RO: Other plays of mine that people have an interest in doing virtually include The Awakening of Kate Chopin and Degas in New Orleans.  Director/producer Alan Smason says they are natural first choices for a New Orleans- and Louisiana-based audience. And as you know, a production of Degas in New Orleans has been rescheduled to perform at the American Embassy in Paris next year for the 43rd Conference of France/ Louisiane. A virtual Degas in New Orleans would have international audiences, too.                            

Actress Alison Logan tells me she loves the whimsy of the words and the beauty of the imagery of Sarah Bernhard in my play John Singer Sargent and Madame X.  She’d find a virtual production of that a nice challenge. Robert Pavlovich would like to do a virtual play of Uncle Victor, the Chekhov Vanya adaptation to a failing 19th-century sugar plantation. I love to work with gifted artists I’ve worked with before because in doing so you keep evolving with the drum of their huge talent.

MM: What shows and projects are coming up next for you, and is there anything else that you would like to mention?

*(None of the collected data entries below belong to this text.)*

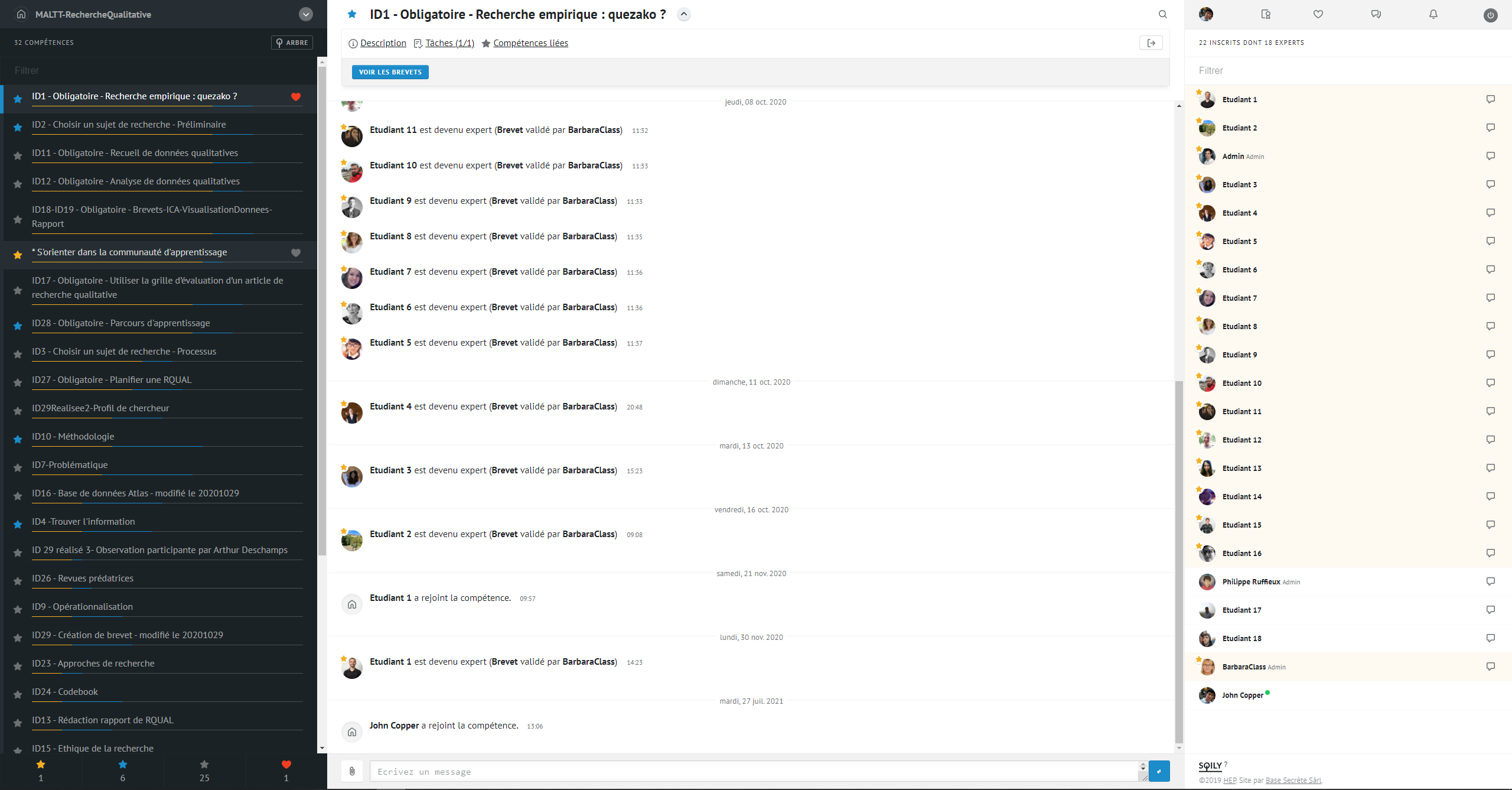Switch to ARBRE tree view
Image resolution: width=1512 pixels, height=790 pixels.
[x=292, y=43]
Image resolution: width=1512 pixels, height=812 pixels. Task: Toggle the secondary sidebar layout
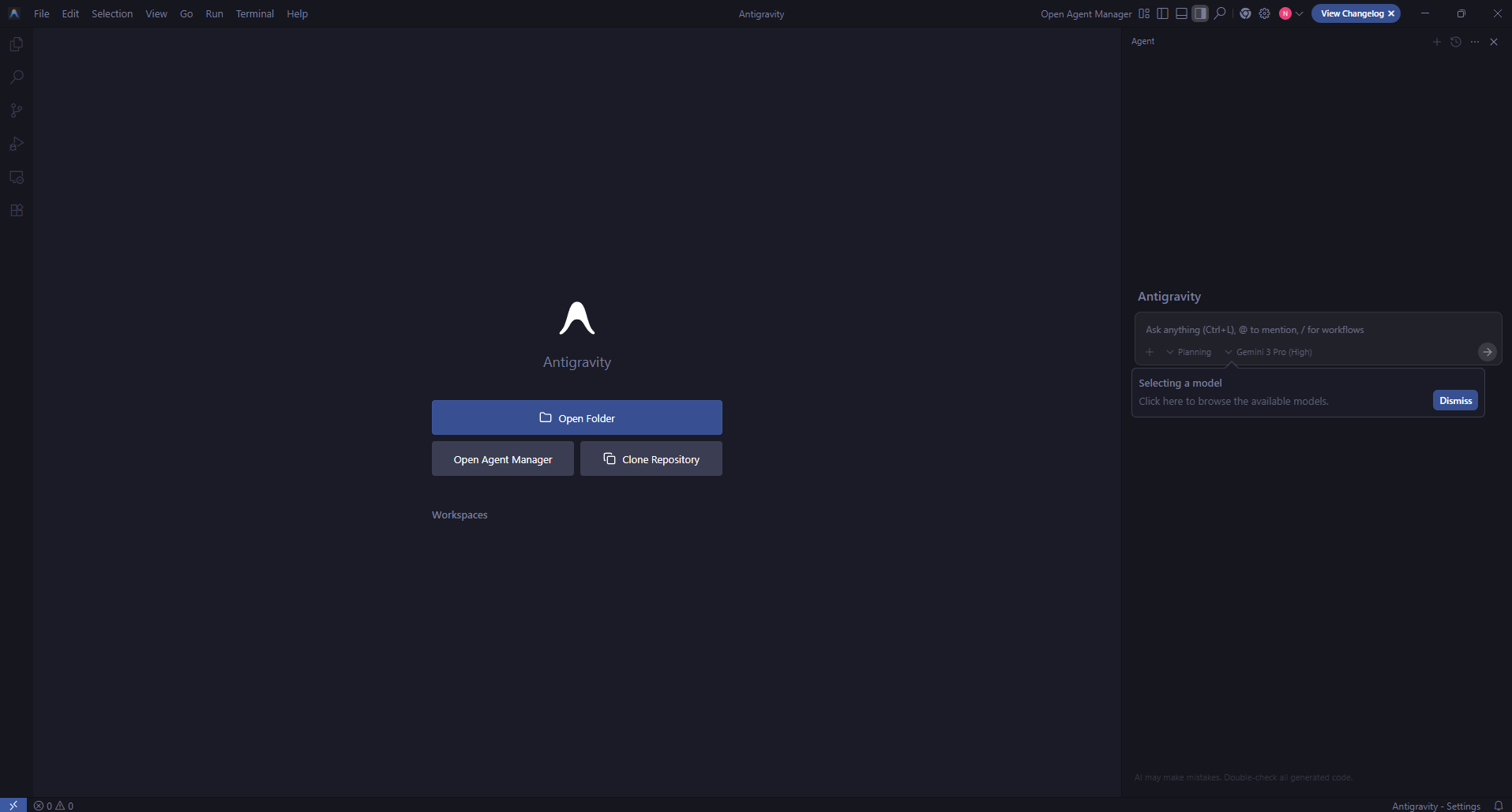point(1199,13)
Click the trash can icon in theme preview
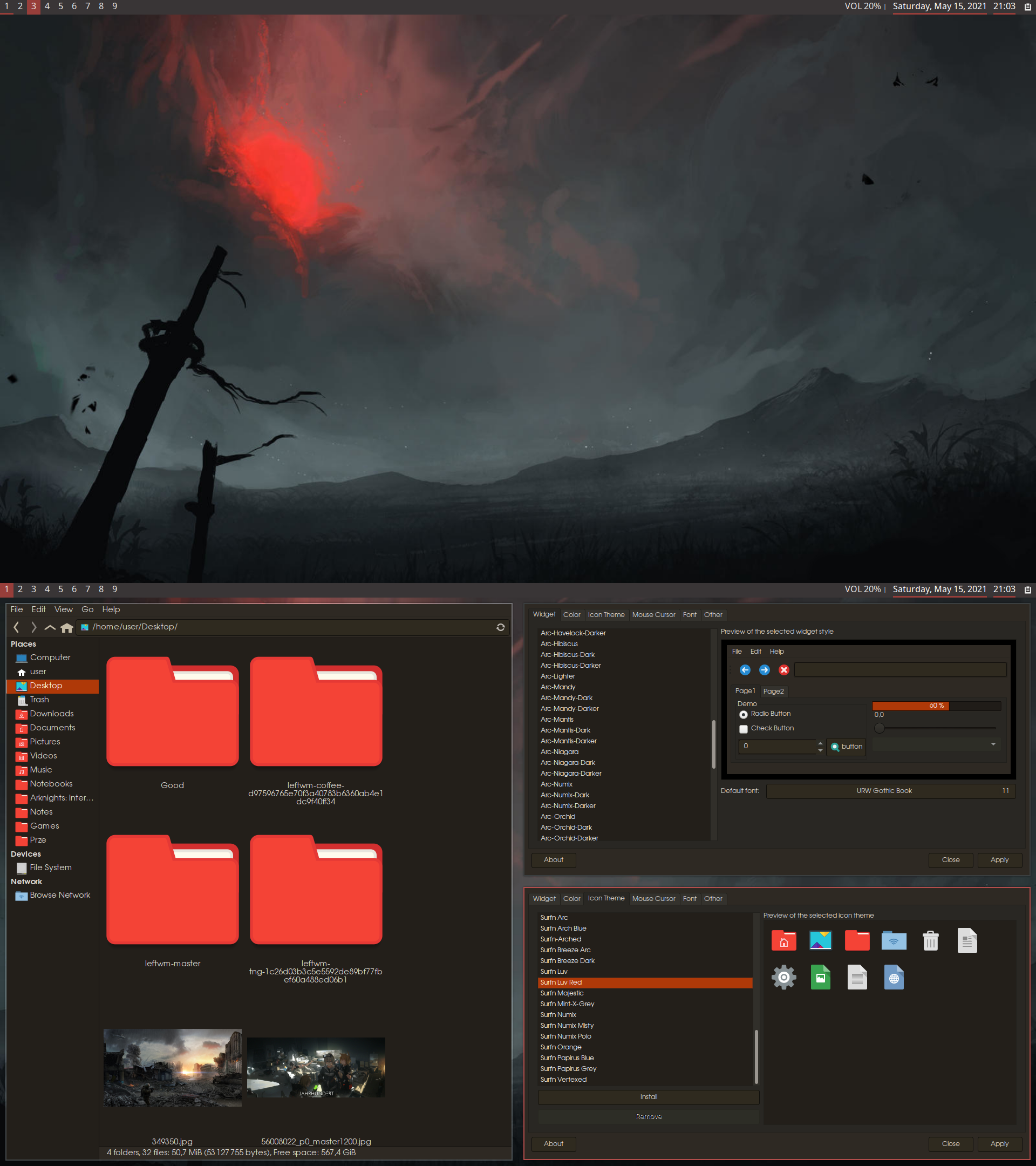The width and height of the screenshot is (1036, 1166). 930,941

RO:  I’ll be developing my farce The Reluctant Vampire, Take One at the Actor’s Studio Playwright Directors Workshop for a live production at the Winterfest at Hudson Guild Theatre in NYC in January 2021. Stage props (fangs, a crown, tuxedos, blood goblet) have already been rehearsed with via Zoom worship at the Actors Studio. I am Zoom-developing my vampire play The Naughty Vampire in Julie McKee’s Advanced Playwrighting Workshop in NYC and metamorphosing it into a screenplay in a Zoom screenwriting workshop with Columbia professor Loren Caplin. A third vampire play is being workshopped at Westchester Community Theatre. I guess that’s it for now. Oh yes, I’m in development for a TV series, The Garden District, and a screenplay, Degas The Impressionable Years. And two of my Gothic coming-of-age novellas, Inside the Rain and Sweet Opiumare, about to be published. Is that enough for now? As you can see, I love to write!